● PROBLEM DETAILS
Transcribe the passage of the article on functional MRI below from "When a doctor" to "resonance imaging (MRI)".

● EXERCISE PASSAGE
When a doctor examines an injured
athlete for a possible torn ligament, she wants to get a detailed look
at the structure of that ligament, and magnetic resonance imaging (MRI)
can provide exactly what she needs.
But when a researcher is studying how the human brain works, a standard MRI is often not enough.
“You can’t tell much about the brain by its structure alone. You need
to be able to see how it functions,” said Robert Simons, professor and
chair of the University of Delaware’s Department of Psychological and Brain Sciences.
“When you have an MRI that shows function, you can see parts of the
brain ‘light up’ when a task is performed, and that shows you which
structures and neural networks the brain is using while engaged in the
task at hand.”
A specialized type of MRI, called fMRI for “functional,” is needed
for that type of imaging, Simons said. A research-quality fMRI offers
other features as well, including a stronger magnet that can provide
more detailed pictures than a standard medical image and will also
benefit scientists who need higher-resolution images of the structures
that they investigate.
And soon — for the first time on campus and in the state of Delaware — UD will have one of these instruments.
Construction began in mid-March on a two-story extension to the Life
Sciences Research Facility on Delaware Avenue. When completed in early
2016, the 11,800-square-foot addition will provide space for an fMRI
machine, which will be delivered and lowered into the building’s first
floor by crane, probably in January. Plans call for construction to be
completed in February and for staff members to move in shortly after.

● AVAILABLE DATA

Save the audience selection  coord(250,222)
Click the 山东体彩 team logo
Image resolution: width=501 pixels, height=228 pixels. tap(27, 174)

● WRITTEN RESPONSE
When a doctor examines an injured
athlete for a possible torn ligament, she wants to get a detailed look
at the structure of that ligament, and magnetic resonance imaging (MRI)